Choi is the daughter of religious cult leader Choi Tae-min, who was Park’s mentor until he passed away in 1994. According to a 2007 US diplomatic cable from the American Embassy in Seoul, made public by WikiLeaks, Mr. Choi “had complete control over Park’s body and soul during her formative years and… his children accumulated enormous wealth as a result.”

Park has attempted to defuse the situation by apologizing to the public in a televised address in which she confessed to giving Choi access to confidential documents that her close friend did not have clearance to consult. She admitted that Choi had advised her, helped her with speeches and public relations during her election campaign, and continued to offer advice when she took office. In a move akin to rearranging the deck chairs on the Titanic, Park has also instigated a massive shake-up at the top of her government, appointing a new prime minister and finance minister. But the opposition-controlled National Assembly blocked the nomination, saying they weren’t consulted on the names. Park folded and agreed to install their choice of prime minister who will be given sweeping powers in what is a clear break from the traditionally titular role the position plays.

Ironically, confirmation of Choi’s influence over Park’s administration came after South Korea introduced a tough anti-graft law in September designed to curb corruption in the public sector. The legislation is intended to put a stop to the bribing of public officials in return for favors. Choi is accused of embezzling money and pressuring big firms to donate large sums of money to foundations she directly benefited from. The timing could hardly have been any worse in terms of public perception.

Despite the fact that her approval ratings hover around a dismally depressive 5%, with thousands of South Koreans taking to the streets of Seoul last weekend to demand she step down over the growing scandal, Park will likely cling to office until the end of her five-year term, which is due to finish in February 2018. While South Korean premiers are typically lumbered with lame-duck status as they enter the final stretch of their one-term leadership, Park’s current position threatens to send negative shockwaves across the region.

Park Tae-woo, professor at the Institute of Sustainable Development of Korea University has described “Choi-gate” as the biggest crisis South Korea has faced since the Korean War. According to the professor, the government is so weakened by the developing saga that the loss of authority it has suffered might threaten its work on national defense. On the economic front, South Korea’s main stock trading index lost significant ground as investors digested the implications of the fall-out from the affair. Korean equities lost $14.9 billion in a single week and the country is now teetering on the verge of deflation.

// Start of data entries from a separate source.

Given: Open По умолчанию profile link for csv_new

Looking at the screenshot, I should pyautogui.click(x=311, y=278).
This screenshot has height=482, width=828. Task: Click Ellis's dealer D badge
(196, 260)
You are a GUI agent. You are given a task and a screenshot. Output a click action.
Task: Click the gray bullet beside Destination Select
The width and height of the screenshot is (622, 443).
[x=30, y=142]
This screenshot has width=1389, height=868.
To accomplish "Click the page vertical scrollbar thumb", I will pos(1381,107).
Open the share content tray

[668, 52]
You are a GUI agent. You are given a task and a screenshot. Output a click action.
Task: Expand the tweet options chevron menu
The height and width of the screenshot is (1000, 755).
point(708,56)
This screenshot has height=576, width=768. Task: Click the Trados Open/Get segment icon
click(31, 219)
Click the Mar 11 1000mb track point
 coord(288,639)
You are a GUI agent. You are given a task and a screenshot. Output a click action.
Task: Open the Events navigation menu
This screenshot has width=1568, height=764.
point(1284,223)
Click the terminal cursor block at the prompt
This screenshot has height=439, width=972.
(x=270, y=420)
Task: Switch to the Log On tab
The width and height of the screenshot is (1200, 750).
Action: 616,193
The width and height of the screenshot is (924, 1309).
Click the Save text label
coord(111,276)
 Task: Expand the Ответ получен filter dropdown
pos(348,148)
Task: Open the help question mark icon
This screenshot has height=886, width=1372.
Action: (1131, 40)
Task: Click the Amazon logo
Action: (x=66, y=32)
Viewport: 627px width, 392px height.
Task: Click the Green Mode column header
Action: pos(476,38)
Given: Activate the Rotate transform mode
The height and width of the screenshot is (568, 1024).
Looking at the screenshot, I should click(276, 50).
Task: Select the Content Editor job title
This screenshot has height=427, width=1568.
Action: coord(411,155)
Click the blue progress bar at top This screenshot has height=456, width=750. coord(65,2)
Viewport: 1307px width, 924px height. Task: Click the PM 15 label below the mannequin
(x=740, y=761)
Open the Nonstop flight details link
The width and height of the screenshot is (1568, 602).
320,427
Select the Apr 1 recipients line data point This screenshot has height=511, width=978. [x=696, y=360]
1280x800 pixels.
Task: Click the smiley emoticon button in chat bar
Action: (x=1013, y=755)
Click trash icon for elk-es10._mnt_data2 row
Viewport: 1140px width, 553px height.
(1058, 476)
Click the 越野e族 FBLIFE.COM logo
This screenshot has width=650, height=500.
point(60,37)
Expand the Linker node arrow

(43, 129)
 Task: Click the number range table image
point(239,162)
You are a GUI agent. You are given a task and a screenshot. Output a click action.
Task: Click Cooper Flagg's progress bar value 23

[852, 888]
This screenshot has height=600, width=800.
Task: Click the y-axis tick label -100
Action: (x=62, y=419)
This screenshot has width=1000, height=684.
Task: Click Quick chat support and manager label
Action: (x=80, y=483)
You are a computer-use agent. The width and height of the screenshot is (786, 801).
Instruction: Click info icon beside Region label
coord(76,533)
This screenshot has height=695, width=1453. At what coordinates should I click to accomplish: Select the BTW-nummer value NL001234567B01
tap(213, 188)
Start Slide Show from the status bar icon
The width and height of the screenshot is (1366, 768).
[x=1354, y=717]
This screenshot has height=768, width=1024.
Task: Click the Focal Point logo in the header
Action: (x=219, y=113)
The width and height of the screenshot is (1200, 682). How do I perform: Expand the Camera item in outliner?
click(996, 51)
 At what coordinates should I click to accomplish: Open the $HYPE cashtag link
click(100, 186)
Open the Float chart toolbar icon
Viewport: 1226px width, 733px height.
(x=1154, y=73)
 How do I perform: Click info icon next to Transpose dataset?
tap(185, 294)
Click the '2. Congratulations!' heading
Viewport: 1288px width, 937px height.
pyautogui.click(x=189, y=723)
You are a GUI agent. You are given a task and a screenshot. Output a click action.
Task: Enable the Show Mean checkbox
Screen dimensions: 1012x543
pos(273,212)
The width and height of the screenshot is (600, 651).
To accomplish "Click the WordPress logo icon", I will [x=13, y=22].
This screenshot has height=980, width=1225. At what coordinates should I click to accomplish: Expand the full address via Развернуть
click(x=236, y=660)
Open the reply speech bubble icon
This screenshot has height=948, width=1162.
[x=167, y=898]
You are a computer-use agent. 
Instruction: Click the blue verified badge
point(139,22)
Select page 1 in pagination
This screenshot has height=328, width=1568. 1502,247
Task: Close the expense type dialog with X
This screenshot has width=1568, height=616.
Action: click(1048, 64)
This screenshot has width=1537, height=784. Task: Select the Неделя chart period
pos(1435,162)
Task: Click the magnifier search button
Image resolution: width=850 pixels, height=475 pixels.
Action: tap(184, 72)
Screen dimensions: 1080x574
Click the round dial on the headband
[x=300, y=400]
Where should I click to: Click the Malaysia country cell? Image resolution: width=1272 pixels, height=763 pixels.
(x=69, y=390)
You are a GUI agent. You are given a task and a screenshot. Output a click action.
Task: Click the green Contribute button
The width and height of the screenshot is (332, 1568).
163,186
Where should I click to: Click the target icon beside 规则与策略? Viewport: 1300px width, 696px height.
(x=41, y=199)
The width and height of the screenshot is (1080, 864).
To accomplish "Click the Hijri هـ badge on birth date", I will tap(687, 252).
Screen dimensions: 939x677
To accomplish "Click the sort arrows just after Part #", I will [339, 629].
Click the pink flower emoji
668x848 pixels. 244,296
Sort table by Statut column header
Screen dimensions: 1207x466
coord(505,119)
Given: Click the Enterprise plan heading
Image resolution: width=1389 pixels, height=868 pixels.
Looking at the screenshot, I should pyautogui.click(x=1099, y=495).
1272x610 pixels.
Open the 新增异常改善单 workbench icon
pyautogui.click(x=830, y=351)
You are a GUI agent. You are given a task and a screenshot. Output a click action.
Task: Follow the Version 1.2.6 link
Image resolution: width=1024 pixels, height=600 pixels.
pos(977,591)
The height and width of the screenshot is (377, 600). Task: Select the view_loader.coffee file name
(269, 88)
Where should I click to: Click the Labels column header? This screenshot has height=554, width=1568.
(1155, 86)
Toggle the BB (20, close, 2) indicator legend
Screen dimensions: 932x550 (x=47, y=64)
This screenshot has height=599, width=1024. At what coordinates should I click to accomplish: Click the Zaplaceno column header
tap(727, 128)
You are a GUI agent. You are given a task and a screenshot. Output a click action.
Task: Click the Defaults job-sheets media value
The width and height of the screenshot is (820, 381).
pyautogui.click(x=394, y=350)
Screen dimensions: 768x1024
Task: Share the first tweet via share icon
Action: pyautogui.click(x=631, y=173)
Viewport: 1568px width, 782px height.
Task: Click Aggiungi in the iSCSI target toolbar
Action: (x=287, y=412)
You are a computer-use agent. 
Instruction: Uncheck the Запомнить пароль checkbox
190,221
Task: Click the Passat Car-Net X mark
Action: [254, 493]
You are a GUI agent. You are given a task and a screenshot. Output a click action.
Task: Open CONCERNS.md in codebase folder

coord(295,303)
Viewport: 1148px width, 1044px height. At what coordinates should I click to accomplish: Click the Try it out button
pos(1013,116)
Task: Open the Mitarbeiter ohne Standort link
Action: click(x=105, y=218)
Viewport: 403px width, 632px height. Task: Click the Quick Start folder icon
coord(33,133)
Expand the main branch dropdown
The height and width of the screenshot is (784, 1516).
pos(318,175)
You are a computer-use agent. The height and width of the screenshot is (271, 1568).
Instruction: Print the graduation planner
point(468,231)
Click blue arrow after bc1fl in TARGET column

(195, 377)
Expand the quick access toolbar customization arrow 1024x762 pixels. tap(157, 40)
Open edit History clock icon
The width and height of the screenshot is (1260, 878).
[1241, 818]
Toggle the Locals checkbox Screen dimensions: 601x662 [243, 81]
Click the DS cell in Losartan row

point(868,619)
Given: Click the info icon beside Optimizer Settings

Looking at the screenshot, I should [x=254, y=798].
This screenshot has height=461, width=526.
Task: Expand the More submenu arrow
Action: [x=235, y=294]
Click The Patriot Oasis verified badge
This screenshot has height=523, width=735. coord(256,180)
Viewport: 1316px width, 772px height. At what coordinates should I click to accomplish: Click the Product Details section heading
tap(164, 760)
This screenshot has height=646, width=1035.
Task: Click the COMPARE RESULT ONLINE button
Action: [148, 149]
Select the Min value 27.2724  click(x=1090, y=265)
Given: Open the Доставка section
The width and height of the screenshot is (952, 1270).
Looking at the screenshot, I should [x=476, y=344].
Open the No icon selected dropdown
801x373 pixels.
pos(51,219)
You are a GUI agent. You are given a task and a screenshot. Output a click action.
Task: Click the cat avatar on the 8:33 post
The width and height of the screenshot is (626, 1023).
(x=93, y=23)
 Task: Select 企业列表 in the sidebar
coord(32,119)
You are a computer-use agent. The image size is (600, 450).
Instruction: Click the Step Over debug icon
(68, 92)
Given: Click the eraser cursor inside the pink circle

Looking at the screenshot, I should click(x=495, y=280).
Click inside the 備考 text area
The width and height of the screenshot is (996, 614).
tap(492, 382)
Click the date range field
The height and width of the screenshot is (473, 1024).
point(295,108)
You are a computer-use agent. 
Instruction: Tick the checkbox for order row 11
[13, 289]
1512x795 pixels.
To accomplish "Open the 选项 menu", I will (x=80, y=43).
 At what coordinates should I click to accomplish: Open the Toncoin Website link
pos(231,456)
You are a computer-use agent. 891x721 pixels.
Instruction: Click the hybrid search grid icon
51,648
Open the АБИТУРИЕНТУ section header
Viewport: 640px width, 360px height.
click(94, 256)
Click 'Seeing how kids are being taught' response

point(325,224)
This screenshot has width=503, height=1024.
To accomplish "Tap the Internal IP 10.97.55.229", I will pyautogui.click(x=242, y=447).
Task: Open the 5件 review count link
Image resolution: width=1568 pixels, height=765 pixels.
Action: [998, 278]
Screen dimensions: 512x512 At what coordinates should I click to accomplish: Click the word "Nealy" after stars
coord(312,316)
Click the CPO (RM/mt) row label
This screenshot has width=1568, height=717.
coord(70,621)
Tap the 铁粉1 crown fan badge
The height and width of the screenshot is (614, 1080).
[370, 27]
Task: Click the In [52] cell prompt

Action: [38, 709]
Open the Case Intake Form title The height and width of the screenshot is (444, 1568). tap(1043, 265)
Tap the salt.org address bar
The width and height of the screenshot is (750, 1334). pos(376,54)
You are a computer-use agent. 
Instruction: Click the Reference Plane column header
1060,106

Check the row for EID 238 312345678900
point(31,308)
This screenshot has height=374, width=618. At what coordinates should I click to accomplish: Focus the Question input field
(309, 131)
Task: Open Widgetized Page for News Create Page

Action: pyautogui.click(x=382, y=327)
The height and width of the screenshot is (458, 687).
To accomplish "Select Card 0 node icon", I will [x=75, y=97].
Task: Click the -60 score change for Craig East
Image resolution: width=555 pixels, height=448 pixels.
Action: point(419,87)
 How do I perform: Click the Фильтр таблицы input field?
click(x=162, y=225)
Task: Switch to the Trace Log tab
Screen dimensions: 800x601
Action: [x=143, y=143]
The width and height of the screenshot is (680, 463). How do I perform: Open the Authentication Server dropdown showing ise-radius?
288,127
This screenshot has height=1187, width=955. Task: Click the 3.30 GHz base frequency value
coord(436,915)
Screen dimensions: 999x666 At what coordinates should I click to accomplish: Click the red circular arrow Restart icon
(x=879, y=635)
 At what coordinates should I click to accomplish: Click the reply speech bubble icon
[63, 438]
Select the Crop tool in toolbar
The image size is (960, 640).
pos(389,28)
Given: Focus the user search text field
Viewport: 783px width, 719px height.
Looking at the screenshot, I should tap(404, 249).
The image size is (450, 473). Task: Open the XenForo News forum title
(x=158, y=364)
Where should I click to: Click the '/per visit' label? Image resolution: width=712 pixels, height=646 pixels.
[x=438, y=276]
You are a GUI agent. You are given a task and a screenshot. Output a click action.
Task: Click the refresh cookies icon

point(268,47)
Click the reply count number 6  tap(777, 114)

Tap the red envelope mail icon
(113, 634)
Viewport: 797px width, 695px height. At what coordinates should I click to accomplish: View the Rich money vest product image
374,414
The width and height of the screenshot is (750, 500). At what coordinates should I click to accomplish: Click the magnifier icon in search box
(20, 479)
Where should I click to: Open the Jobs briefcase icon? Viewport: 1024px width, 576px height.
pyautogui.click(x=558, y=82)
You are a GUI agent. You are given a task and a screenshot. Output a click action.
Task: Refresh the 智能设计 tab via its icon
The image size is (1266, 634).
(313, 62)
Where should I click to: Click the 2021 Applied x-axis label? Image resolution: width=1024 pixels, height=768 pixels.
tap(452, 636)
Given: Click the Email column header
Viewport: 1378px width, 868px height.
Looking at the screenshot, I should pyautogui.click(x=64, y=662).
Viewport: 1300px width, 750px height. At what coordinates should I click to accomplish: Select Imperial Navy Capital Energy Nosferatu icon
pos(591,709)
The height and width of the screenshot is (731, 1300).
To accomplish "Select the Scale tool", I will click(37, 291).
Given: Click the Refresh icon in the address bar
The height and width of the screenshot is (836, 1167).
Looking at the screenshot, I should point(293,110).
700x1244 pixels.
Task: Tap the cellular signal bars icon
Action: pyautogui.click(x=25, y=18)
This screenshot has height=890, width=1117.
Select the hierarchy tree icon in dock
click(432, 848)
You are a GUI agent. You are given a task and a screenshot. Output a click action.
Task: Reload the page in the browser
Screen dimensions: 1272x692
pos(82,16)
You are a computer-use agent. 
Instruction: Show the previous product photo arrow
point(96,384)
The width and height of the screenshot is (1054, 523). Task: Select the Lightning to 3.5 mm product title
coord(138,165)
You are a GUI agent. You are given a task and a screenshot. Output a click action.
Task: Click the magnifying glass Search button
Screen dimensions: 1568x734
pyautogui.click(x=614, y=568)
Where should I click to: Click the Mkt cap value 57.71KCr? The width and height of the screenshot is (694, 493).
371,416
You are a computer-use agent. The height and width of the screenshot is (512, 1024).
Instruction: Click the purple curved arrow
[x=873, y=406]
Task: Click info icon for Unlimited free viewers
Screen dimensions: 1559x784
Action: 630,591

Choi-gate is putting pressures on Park’s supposed détente with Japan. In December, the two countries clinched a “final and irreversible” agreement that put to rest the issue of the so called “comfort women” after Japan’s Prime Minister, Shinzo Abe, issued an official apology and created a fund for survivors. However, some civic groups have insisted that the agreement doesn’t cover all the bases and have put pressure on Park to rescind the agreement. Shortly after Choi-gate broke, one of those groups, the North Korea-aligned Korean Council for the Women Drafted for Military Sexual Slavery by Japan urged Park to step down. Japanese officials recognized the threat and said the controversy could “have an effect on the solutions of pending issues between the two countries.” As a face-saving tactic, she could even try to piggyback on the nationalist vein and spark diplomatic rifts with Tokyo.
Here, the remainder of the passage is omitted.